Artificial life forms take jobs away from living actors this week in the new releases. Be careful which one you take your kids to.
1. The Happytime Murders (STX Entertainment, 3,256 Theaters, 91 Minutes, Rated R for strong crude and sexual content and language throughout, and some drug material, Rotten Tomatoes Tomatometer at press time: 27% Fresh [82 Reviews]): I am of a mixed mind about this movie. There are people on staff here that absolutely love this film, so I’ll tread lightly.
I am happy that a film so long in development finally hits the big screen. This has been in the works for over 10 years, and that kind of persistence is a good thing.

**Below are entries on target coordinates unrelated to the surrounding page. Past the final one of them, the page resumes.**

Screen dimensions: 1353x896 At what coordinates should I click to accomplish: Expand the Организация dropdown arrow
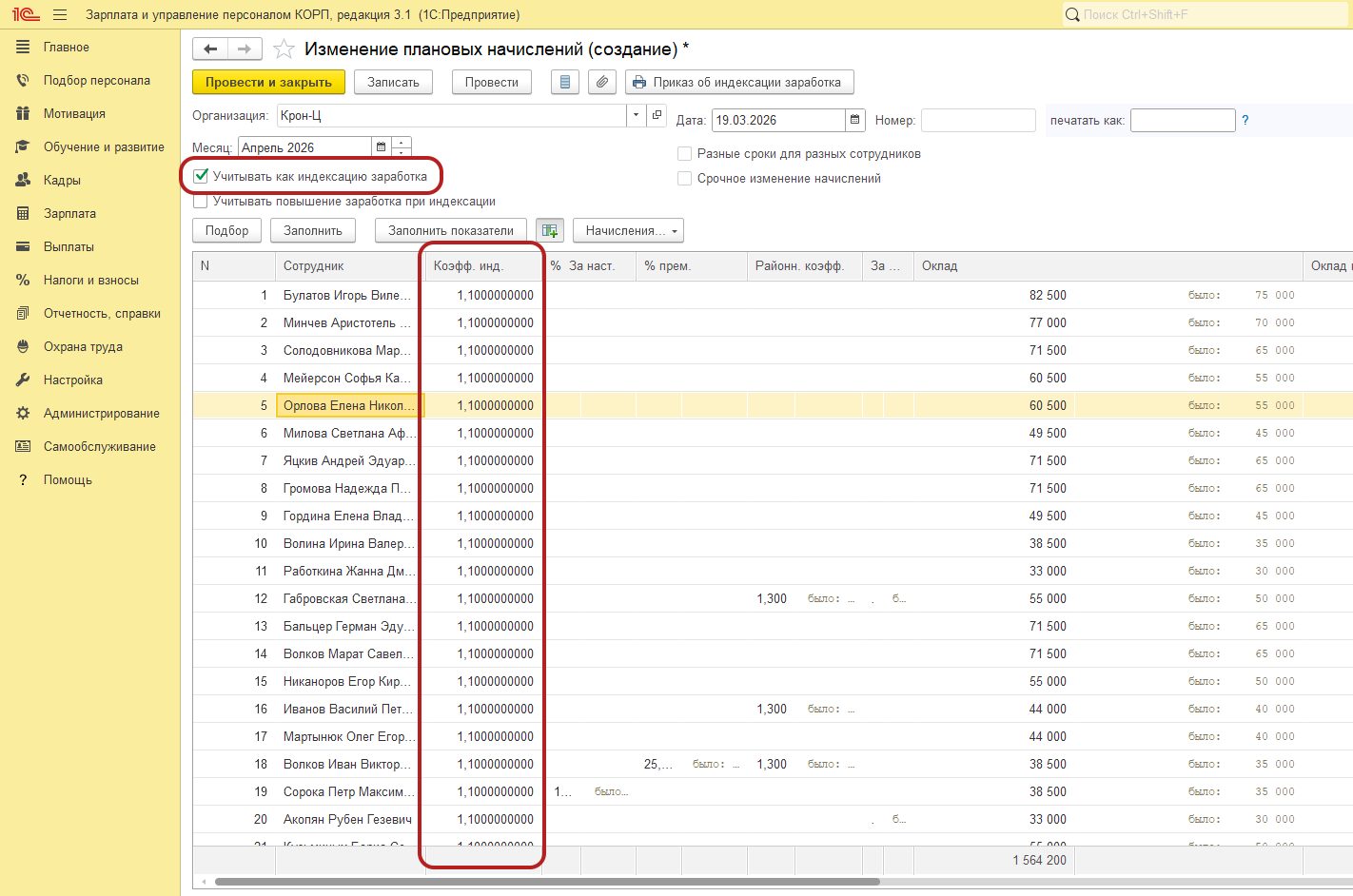(636, 115)
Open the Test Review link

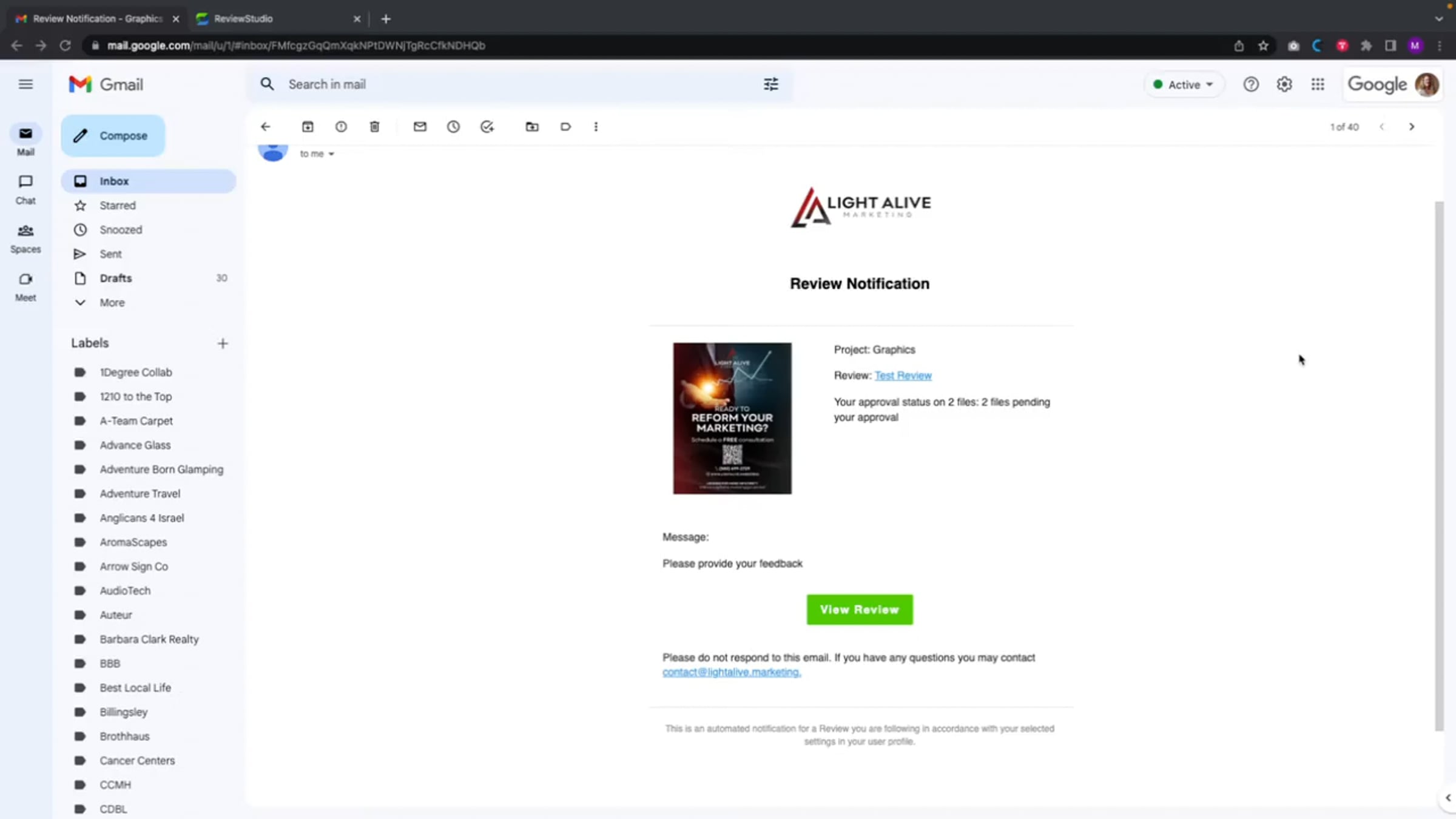point(903,376)
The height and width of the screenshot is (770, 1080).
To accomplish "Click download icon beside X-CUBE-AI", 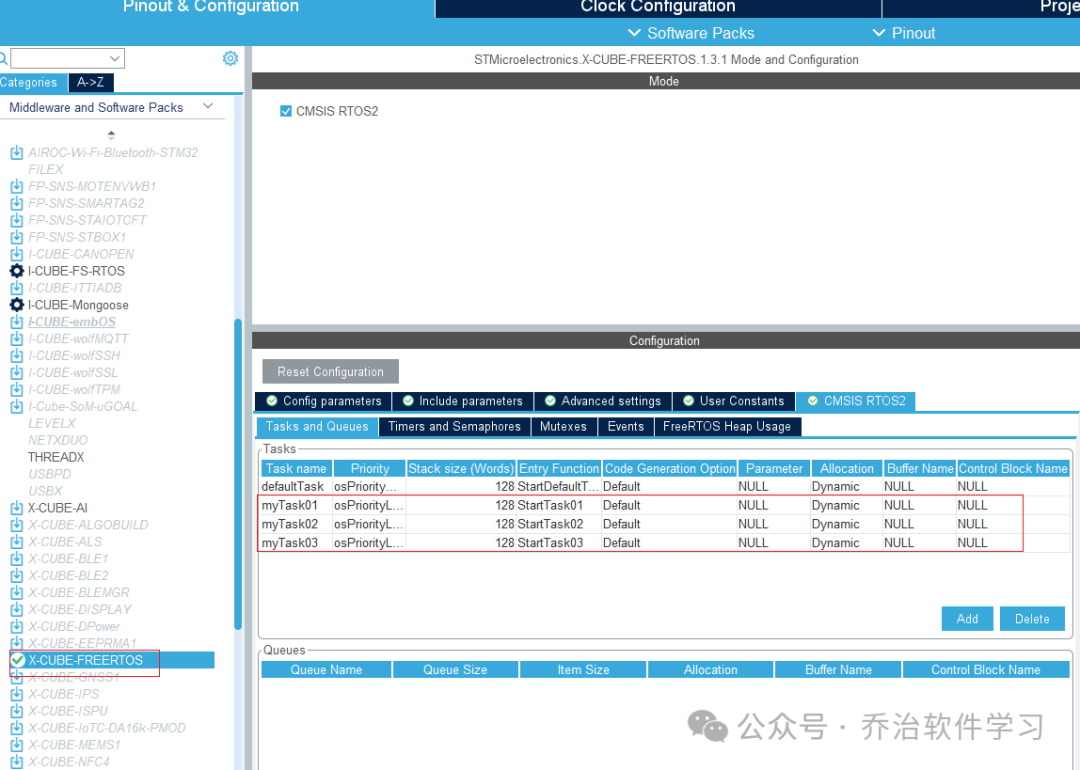I will (x=17, y=508).
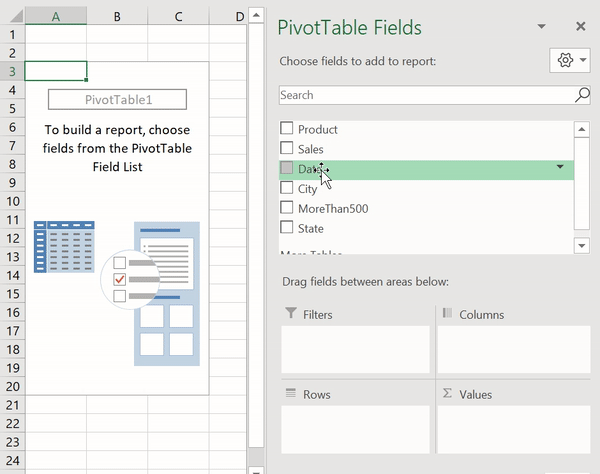Click the Rows area icon
This screenshot has width=600, height=474.
tap(291, 394)
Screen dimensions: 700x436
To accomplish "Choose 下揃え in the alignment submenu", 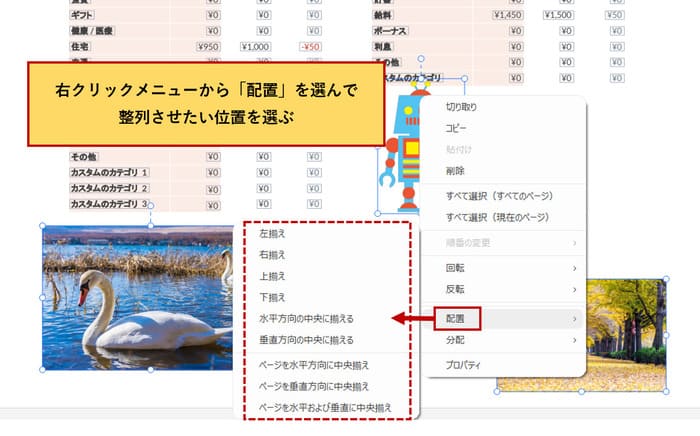I will pos(273,297).
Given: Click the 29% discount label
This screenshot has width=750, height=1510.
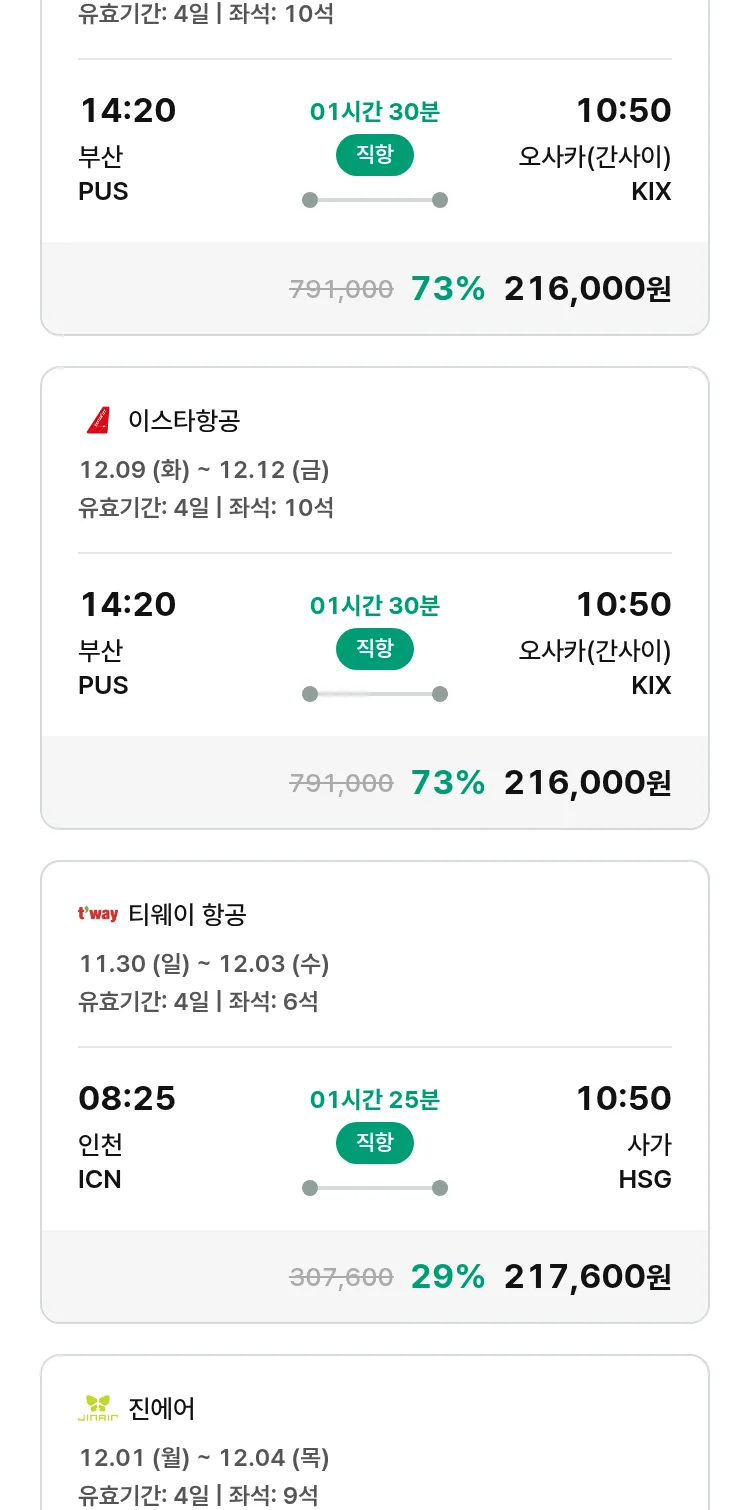Looking at the screenshot, I should pyautogui.click(x=447, y=1276).
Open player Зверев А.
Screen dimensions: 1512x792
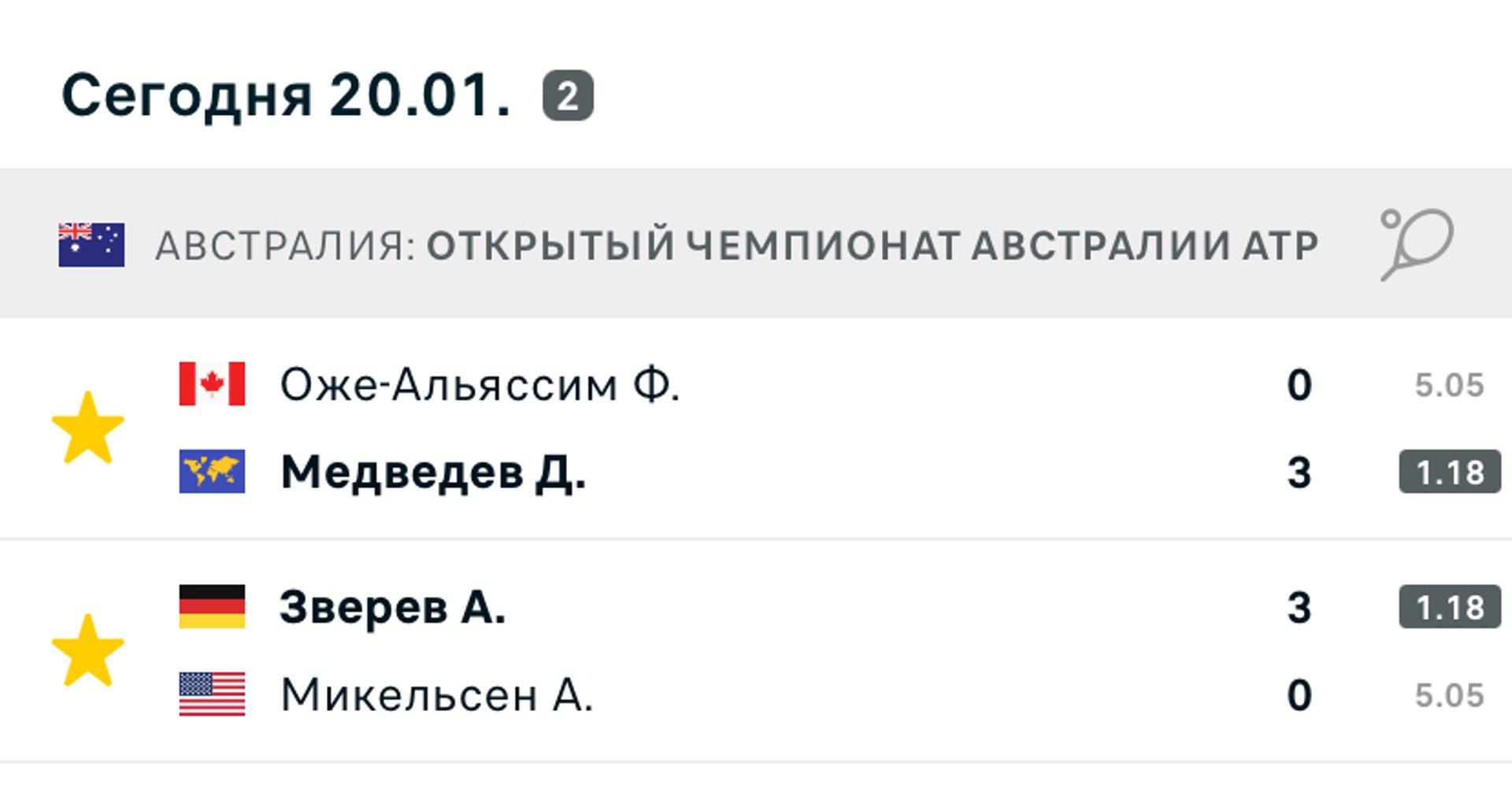click(x=392, y=607)
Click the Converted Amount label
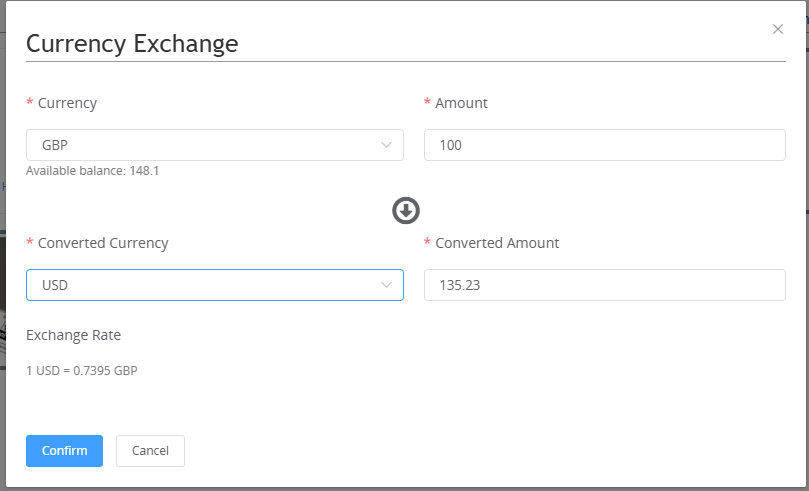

However, I don’t know how good of a film we will get. It’s main selling point is the fact that it is crude for crudeness sake, using the fact that the MPAA deems certain actions and language given by non-human performers more leeway than if it were human actors to film an ejaculation scene, for example. And I know that it all fits with the “examining the seedy underside of puppets when they get off work” plotline, but will there be any wit to go along with the shocks.
2. A-X-L (Global Road, 1,710 Theaters, 98 Minutes, Rated PG for sci-fi action/peril, suggestive material, thematic elements and some language, Rotten Tomatoes Tomatometer at press time: 22% Fresh [9 Reviews]): Last week, we had a “boy and his dog” movie set in prehistoric times. Now we have a futuristic take on the concept. Can’t see what we get next.
This film seems focuses on a motocross loving boy named Miles (Alex Neustaedter) who finds a dog-like experimental robot in a junkyard. The dog and boy instantly bond, which is a problem because the robot was a weapon created by the government, and they’d like it back. Considering the government will go to any lengths to retrieve its property, Miles is going to need a lot of help if he wants to keep his new best friend.
This film might be even more kid friendly than last week’s Alpha. If your child can stand two dog movies back to back, you might want to take them to see this one.